### Task details:
In the items below, find every line that contains the string "button", matching case exactly. Copy each of those lines.

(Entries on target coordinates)
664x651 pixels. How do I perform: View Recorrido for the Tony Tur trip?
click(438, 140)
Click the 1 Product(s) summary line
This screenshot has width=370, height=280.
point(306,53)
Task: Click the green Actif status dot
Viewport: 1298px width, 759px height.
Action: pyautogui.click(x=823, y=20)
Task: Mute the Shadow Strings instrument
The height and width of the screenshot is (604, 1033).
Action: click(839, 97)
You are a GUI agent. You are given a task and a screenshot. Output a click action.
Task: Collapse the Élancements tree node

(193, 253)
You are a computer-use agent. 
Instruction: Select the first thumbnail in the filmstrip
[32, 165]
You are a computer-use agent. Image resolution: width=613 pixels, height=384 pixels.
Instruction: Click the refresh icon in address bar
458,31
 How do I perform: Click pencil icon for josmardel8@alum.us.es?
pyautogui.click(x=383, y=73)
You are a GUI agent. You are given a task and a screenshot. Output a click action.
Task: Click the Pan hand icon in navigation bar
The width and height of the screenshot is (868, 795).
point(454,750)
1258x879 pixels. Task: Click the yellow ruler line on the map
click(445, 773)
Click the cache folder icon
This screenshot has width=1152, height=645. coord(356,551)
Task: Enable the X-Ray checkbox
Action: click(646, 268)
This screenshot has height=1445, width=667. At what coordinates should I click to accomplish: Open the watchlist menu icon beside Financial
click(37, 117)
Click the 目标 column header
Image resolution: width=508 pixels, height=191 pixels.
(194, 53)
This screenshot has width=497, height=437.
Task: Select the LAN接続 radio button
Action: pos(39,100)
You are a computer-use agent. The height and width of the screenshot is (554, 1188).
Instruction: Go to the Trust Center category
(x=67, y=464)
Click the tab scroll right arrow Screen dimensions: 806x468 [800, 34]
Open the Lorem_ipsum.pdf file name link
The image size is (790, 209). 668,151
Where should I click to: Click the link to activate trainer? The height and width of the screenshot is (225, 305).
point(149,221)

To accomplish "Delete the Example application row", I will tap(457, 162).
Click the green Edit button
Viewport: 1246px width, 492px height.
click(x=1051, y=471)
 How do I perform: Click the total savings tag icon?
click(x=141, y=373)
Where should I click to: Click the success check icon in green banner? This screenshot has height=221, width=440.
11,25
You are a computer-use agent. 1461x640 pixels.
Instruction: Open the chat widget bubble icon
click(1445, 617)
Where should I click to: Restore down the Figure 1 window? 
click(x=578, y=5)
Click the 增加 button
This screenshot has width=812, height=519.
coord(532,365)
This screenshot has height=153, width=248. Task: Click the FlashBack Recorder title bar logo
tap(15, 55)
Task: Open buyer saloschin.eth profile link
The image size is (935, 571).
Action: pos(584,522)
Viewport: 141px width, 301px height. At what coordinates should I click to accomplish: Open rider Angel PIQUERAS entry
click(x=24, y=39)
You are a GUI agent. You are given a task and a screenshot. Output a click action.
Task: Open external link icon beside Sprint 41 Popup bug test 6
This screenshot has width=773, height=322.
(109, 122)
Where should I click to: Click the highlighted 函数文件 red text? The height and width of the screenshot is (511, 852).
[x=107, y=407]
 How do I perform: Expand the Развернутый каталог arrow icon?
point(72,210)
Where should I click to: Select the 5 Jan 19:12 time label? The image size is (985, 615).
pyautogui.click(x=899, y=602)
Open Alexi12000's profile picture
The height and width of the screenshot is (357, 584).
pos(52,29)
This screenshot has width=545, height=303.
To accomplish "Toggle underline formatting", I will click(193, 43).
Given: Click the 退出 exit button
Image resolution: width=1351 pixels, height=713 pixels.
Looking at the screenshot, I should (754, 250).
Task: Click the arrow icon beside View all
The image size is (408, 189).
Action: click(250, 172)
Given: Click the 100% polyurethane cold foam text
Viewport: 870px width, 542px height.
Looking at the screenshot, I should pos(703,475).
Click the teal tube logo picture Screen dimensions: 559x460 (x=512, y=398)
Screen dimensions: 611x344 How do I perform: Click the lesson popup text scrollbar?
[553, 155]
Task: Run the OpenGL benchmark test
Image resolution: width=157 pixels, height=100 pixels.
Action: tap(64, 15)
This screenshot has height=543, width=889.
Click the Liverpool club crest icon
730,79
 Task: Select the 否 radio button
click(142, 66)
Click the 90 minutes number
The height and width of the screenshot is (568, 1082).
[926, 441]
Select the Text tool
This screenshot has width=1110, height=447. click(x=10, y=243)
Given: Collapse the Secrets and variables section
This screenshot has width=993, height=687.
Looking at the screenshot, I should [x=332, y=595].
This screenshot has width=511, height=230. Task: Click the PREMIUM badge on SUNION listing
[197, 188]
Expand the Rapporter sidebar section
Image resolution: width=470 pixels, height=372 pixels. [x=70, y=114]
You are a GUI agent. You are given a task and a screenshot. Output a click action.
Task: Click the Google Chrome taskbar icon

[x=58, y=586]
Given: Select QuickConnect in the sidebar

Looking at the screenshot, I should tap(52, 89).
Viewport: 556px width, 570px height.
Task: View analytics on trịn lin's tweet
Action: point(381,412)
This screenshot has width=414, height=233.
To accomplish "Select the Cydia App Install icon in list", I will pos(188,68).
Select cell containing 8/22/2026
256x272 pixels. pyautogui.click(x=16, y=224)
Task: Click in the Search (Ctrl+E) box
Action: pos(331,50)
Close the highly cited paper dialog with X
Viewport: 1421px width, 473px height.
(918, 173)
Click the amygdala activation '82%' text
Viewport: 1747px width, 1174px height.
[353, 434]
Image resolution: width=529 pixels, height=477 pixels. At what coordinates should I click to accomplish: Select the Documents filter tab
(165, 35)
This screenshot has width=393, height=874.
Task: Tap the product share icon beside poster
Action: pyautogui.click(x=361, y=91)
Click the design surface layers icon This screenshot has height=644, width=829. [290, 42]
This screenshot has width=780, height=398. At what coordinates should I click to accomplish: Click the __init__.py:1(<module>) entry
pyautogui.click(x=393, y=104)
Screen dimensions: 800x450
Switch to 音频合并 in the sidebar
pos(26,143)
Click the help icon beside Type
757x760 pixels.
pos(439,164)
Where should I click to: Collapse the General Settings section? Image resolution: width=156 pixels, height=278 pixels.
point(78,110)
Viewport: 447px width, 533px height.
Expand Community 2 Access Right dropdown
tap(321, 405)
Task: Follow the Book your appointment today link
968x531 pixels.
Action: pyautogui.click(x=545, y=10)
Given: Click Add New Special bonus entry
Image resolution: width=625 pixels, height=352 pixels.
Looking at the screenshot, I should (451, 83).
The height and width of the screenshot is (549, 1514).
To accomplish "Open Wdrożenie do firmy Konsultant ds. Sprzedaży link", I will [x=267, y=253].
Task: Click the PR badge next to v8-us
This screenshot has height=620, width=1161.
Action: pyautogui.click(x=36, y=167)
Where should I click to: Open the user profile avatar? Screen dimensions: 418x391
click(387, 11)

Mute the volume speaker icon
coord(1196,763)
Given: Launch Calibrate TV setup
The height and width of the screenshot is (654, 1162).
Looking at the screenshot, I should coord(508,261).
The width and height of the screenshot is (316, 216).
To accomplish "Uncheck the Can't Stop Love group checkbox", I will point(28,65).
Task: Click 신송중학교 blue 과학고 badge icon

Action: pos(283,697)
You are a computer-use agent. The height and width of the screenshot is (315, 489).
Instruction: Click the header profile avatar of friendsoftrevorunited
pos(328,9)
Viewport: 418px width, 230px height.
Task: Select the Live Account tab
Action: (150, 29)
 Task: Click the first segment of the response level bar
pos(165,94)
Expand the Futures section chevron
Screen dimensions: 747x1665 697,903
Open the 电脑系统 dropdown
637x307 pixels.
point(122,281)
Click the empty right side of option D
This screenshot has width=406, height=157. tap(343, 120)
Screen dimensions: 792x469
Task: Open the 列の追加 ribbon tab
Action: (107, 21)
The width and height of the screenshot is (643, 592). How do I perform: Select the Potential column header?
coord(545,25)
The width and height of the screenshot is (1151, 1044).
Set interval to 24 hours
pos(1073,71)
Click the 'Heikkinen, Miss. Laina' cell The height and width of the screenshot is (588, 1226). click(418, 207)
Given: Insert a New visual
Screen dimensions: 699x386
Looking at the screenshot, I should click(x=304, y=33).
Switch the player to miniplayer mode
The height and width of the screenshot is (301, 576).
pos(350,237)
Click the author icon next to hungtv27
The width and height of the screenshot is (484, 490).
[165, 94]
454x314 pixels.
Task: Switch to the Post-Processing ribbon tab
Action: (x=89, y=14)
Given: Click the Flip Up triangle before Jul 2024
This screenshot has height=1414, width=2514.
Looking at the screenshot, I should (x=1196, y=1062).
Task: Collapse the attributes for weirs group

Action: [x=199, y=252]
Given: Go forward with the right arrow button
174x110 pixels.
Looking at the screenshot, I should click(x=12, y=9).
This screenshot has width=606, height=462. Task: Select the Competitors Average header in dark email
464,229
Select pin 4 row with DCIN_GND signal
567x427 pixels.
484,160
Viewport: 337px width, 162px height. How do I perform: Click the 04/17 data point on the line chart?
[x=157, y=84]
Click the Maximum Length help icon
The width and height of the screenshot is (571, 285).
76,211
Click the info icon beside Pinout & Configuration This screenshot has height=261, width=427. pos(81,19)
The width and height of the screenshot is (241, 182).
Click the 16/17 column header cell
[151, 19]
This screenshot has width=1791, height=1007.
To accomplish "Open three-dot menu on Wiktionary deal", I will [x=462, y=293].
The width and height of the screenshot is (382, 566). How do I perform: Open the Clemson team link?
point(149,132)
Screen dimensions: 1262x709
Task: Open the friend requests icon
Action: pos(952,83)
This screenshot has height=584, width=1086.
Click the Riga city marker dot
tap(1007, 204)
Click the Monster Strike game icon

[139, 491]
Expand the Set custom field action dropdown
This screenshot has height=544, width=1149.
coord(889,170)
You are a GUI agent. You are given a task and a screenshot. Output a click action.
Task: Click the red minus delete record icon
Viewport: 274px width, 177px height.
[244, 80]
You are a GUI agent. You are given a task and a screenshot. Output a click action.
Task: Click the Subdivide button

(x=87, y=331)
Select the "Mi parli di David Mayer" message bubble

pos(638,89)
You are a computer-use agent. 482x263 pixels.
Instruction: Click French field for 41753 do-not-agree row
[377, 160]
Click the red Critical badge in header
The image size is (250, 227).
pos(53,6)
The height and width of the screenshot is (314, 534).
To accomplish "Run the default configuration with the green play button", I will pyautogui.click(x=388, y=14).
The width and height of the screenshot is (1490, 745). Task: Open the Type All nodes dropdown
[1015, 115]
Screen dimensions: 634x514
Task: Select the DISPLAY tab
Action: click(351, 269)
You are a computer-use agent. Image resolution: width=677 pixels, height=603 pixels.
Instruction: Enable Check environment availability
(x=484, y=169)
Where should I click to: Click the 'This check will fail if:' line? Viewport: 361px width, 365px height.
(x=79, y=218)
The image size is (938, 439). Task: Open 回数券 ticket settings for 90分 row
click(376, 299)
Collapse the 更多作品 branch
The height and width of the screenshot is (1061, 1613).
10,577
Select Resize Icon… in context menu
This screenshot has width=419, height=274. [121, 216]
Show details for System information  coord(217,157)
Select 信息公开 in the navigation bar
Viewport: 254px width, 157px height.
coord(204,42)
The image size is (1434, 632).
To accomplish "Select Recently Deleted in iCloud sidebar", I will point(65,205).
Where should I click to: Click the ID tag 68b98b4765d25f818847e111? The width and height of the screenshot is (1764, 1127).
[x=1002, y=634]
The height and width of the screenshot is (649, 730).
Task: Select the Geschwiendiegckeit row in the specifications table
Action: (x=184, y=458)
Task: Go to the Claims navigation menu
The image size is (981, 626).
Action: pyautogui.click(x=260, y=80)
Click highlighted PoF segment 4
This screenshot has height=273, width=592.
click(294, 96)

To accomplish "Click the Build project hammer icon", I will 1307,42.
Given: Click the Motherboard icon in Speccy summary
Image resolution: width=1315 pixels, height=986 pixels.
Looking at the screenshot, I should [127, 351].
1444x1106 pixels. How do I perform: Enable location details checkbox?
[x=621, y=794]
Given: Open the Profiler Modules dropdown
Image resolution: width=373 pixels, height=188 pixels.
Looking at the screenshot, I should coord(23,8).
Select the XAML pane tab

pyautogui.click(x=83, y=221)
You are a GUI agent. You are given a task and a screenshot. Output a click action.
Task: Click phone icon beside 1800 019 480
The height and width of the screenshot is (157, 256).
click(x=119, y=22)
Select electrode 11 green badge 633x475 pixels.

### Full response:
Task: Select the LAN接続 radio button
Click the green Edit button
Click the 增加 button
Given: Click the 退出 exit button
 Task: Select the 否 radio button
Given: Go forward with the right arrow button
Task: Click the Subdivide button
To accomplish "Run the default configuration with the green play button", I will pyautogui.click(x=388, y=14).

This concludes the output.